A new festive awareness campaign from the Scottish Government and Road Safety Scotland (part of Transport Scotland) reinforces that when it comes to drink driving, ‘the best approach is none’, as well as highlighting the consequences of being found guilty of drink driving.
Justice Secretary Michael Matheson launched the month-long enforcement and awareness campaign with Deputy Chief Constable Iain Livingstone and Chief Superintendent Stewart Carle. Police Scotland’s enforcement campaign will see even more patrols on Scotland’s roads throughout December.
Last year one in 30 drivers stopped during the festive season was over the legal limit, compared with one in 35 motorists drink driving over the same period in previous year.
Mr Matheson, said: “Unfortunately there is a persistent minority of drivers who continue to ignore the law. These people are not only risking their own lives and licences, but are risking the safety of other road users and pedestrians by drinking and driving.
“This campaign reinforces that drink driving is unacceptable and, if you get caught, you will get a minimum 12-month driving ban, a criminal record for a lengthy period and a substantial fine.
“Furthermore, a drink driving conviction can have significant social and employment consequences.”
Deputy Chief Constable Iain Livingstone, added: “Police Scotland has a zero tolerance policy on drink driving and over the festive period we will be increasing our activity to ensure those risk takers are removed from the road.

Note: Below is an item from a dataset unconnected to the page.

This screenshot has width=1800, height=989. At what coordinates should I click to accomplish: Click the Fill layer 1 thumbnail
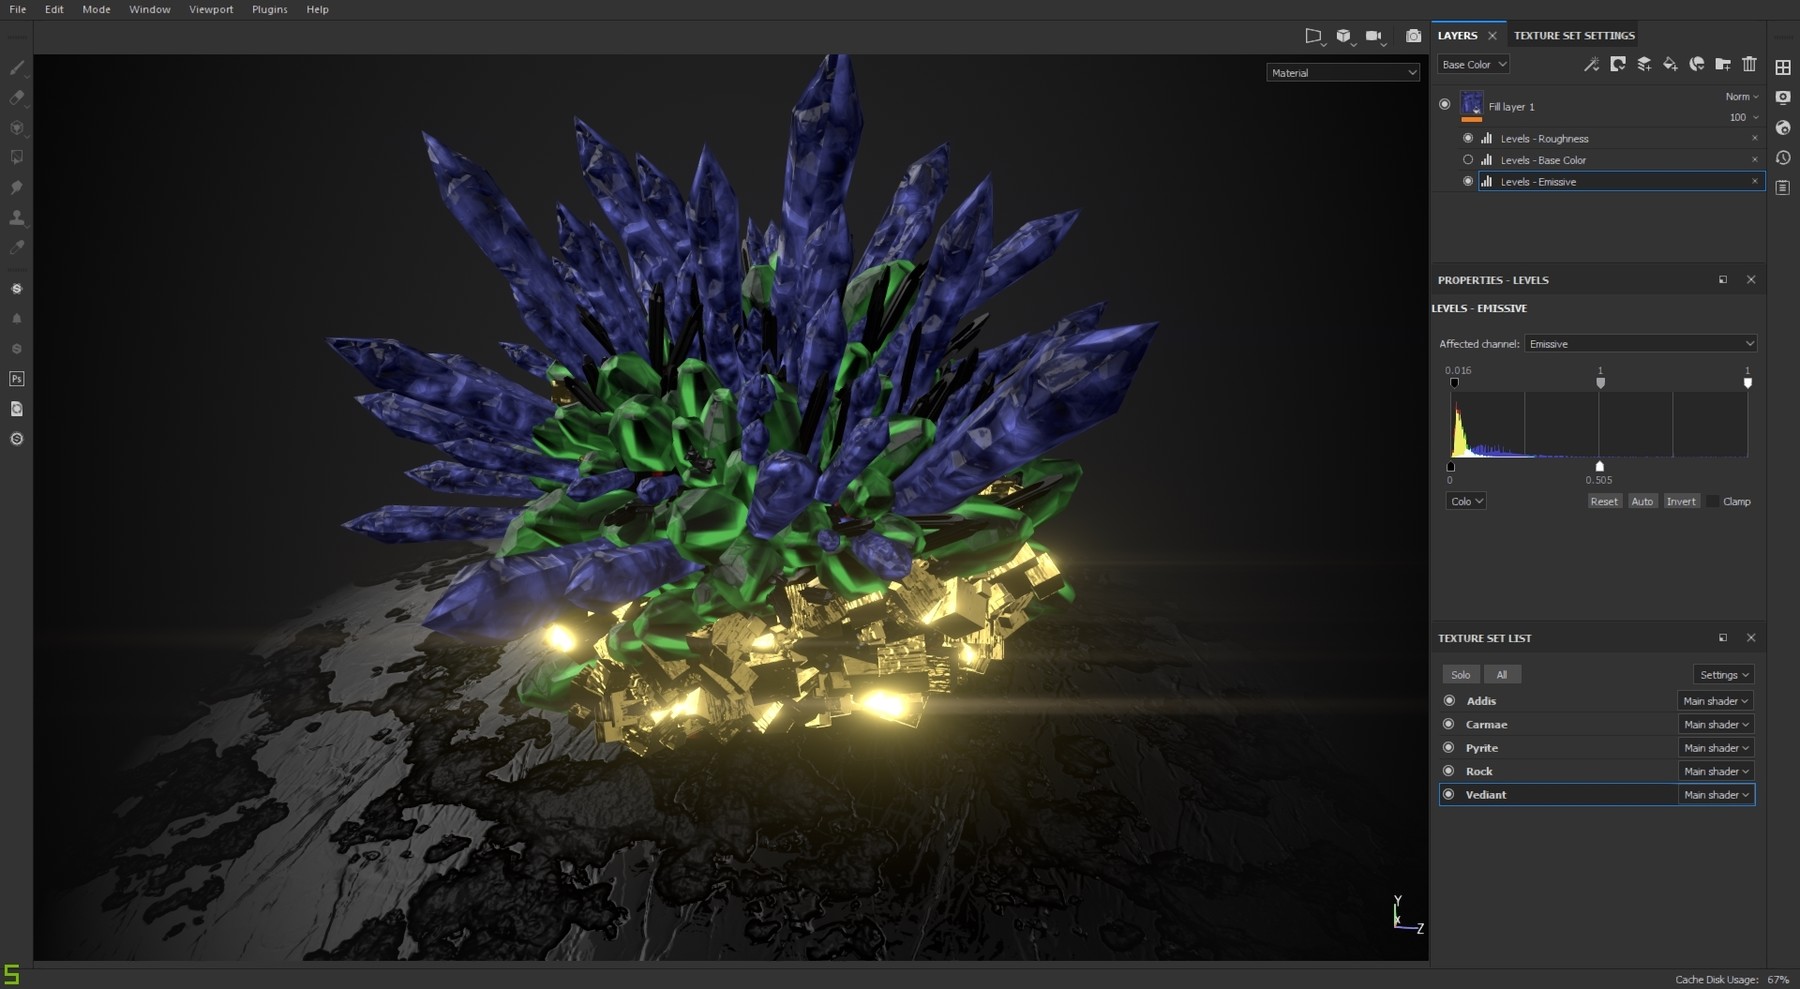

“We’re urging people to plan ahead – think about how you’re going to get home before you go out, and don’t forget about any journeys you’ll make the morning after.”
For more information see dontriskit.info or the Road Safety Scotland Facebook and Twitter (@roadsafetyscot) pages.
Drink driving - key messages
• There is zero tolerance for drink driving.
• More than 20,000 drivers are stopped by the police every month.
• Even if you’re slightly over the limit, in the eyes of the law you are still a drunk driver and a criminal – there’s no grey area.
• You’ll face an automatic 12-month ban, a criminal record, an unlimited fine, and could even go to prison for up to six months. The vehicle forfeiture scheme means that, in some cases, your car can be seized and crushed.
• Think about how you’re going to get home before you head out – and remember to consider any journeys the morning after.